Voulons aussy et ordonnons de nostre certaine science, propre mouvement, pleine-puissance et authorité royale que toutes et chacunes les choses dessusdites soient entièrement et parfaitement accomplies, selon nostredite ordonnance, vouloir et intention, et en cas qu’il y auroit ou surviendroit par cy-après aucun empeschement, soit de droict ou de faict, par lequel les choses dessusdites ou aucunes d’icelles ne peussent ou sçeussent sortir effect, lors et en ce cas et non autrement, nous avons cassé, irrité et annulé, cassons et annullons ce présent édict et ordonnance, et voulons que les choses demeurent en l’estat qu’elles sont et ont esté par cy-devant ;

Ne voulons et entendons par ce présent édict desroger aux articles contenus au testament dernièrement faict par nous estans dans nostredit royaume, en tant qu’elles ne seroient contraires au présent édict, car tel est nostre plaisir, et ainsi voulons, ordonnons et décernons estre faict, entretenu, gardé et observé de poinct en poinct.

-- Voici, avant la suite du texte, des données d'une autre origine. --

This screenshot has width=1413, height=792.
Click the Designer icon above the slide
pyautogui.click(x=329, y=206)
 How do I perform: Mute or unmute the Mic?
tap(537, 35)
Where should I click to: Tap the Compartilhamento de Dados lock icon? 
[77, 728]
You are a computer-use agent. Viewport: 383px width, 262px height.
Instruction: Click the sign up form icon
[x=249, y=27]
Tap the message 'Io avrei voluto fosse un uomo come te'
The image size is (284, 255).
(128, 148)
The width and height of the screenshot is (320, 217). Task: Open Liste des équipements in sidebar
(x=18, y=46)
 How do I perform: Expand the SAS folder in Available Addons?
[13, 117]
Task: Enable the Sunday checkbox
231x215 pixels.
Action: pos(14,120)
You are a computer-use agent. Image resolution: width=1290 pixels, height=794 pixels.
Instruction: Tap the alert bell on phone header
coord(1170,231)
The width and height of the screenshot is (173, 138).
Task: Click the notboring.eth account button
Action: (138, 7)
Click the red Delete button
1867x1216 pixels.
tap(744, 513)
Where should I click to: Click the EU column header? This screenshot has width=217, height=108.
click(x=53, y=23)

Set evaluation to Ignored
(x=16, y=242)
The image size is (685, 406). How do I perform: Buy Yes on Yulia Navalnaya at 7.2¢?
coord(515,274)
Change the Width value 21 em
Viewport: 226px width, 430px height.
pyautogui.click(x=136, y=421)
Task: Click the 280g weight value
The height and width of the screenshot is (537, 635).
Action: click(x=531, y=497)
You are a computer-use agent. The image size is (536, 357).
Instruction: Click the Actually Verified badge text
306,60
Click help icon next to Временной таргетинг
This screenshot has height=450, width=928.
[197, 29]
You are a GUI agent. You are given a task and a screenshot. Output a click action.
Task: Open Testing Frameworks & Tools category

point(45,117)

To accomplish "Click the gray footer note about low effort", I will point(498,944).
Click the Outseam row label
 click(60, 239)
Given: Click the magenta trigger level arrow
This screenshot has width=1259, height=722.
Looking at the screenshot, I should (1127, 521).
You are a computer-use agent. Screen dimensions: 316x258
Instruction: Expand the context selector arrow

Si donnons, etc. Par le roy, les archevesques d’Embrun, évesque de Lisieux ; sire de Montmorency, maréchal de France ; les seigneurs Descouvrières, premier président, et Desvertus, bailli de Paris, et autres présens.

  1. Cet acte est resté secret jusqu’en 1527, qu’il fut communiqué aux notables dans un lit de justice. Ces lettres furent adressées au parlement de Paris par le roi, lors de sa captivité. Fait prisonnier à Pavie le 24 février, après Pâques, il fut conduit à Madrid, où il resta jusqu’en mars 1526. Ce fut dans cet intervalle que, découragé des mauvais traitemens de Charles-Quint, et ne voulant pas se soumettre aux conditions à lui imposées pour obtenir sa liberté, il envoya lesdites lettres au parlement. Elles furent repoussées aux états de 1527. V. le narré de ce qui se passa à ces états, à sa date.